As a number of scholars and courts have stated, at the heart of most patentability determinations lies the issue of “inventive step” or “non-obviousness”? Courts have repeatedly stressed that “inventiveness” is a mixed question of law and fact. As noted in this piece, “..the factual part of the inquiry concerns the prior art, the differences between the invention and the prior art, the level of skill in the art, and other considerations. The legal part of the inquiry requires determining whether the differences between the invention and the prior art would have been obvious to one of ordinary skill in the art.”
To this extent, the patent office sits apart from a number of other government agencies (whose tasks may be largely administrative in nature). It is predominantly a “quasi judicial” institution, whose determinations partake of a judicial character and involve a significant amount of legal proficiency (more so when a pre or post grant opposition against the patent has been mounted and parties have to be heard, and principles of natural justice followed etc).
Of course, such a characterization raises the larger issue of institutional design and autonomy. If this body boasts a predominant “quasi-judicial” hue, then should it not be made a bit more independent of the government? A government that may perhaps have fallen prey to the pressures of US industry (the alleged assurance by the Govt to the USIBC that no CL would issue was denied later: but in tones so soft as to make a meek mynah blush).
Importantly, if the patent office is a quasi-judicial institution, isn’t it imperative to impart legal training to the various patent personnel?

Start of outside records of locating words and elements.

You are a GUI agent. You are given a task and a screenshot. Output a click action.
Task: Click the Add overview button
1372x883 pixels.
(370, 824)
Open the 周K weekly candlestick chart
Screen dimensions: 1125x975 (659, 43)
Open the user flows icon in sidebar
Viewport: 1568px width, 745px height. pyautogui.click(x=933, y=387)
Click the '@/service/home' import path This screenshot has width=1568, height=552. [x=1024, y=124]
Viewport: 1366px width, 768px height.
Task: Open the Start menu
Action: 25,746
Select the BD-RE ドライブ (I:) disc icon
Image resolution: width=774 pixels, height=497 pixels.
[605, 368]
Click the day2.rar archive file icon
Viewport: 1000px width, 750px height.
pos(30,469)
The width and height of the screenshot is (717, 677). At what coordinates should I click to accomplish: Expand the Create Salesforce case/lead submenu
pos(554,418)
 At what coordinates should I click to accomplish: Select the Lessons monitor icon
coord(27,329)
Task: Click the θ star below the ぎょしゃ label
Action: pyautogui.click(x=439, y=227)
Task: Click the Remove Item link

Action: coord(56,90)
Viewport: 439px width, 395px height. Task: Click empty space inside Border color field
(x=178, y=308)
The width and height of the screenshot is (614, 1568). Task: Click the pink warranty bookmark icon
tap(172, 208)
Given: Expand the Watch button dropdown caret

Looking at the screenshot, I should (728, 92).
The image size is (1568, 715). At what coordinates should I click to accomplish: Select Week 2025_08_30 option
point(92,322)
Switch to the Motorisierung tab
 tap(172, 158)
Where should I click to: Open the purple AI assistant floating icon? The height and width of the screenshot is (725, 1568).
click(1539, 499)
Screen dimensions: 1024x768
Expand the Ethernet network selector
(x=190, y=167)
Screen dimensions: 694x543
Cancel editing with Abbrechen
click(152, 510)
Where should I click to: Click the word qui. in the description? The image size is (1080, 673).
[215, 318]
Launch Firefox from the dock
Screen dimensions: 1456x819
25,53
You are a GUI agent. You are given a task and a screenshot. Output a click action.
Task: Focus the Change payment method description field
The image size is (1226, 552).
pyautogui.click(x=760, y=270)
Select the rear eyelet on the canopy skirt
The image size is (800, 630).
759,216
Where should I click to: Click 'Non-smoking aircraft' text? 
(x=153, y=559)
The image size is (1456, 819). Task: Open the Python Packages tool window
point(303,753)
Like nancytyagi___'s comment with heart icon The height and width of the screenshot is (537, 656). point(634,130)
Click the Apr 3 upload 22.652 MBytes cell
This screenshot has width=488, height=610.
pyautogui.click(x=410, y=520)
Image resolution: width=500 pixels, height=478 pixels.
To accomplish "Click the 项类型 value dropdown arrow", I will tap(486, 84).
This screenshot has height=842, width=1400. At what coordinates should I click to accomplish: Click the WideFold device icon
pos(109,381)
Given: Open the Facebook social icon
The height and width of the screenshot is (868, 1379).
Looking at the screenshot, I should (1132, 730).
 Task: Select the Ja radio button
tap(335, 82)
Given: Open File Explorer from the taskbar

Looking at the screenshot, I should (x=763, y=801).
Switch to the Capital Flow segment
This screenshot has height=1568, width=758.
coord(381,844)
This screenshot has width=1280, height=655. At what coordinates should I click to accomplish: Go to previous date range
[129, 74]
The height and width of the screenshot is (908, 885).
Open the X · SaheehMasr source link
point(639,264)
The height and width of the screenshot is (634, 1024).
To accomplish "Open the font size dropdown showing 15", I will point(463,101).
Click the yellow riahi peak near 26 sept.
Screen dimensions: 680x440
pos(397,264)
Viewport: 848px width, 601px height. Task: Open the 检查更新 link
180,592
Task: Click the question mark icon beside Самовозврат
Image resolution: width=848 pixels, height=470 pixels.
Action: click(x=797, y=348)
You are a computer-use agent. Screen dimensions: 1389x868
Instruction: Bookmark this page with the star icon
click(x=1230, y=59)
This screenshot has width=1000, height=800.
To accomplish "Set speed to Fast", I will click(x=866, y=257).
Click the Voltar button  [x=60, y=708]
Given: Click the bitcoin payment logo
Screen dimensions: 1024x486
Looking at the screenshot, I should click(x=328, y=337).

Is this being done on a regular basis?
Conclusion: Whither Institutional Interrogations?
Interesting institutional issues there. But then again, who cares about long-term institutional issues? As someone once wisely remarked: in the long run, we are all dead! Neither our government nor the courts appear keen on thinking through the harder (and perhaps more intractable) policy issues. Our Supreme Court rushes in to admit petitions on Sardar jokes and the return of the Kohinoor, but fears to tread when a carefully crafted and extensively researched PIL filed by Dinesh Thakur raises serious issues of public health and patient safety: showcasing how our drug regulatory ecosystem is one of the worst in the world!
Nay: we appear all too happy with our quick fix solutions, often missing the wood for the trees! I refrain from using the term “Jugaad” only because I believe the term has been extensively maligned and tethered to a largely negative connotation of an undesirable short cut (often unethical). I believe it has a significant positive hue around it (creative solutions in resource constrained settings) and we need to resuscitate it from its negative undertones, admitting of the possibility that a short term jugaad approach does not necessarily militate against a more long term sustainable solution.
Ps. Am currently working on a paper on this theme (the nature of the patent office and patent examination) along with Rahul Bajaj. So hoping to bring you something a bit more nuanced in the weeks to come.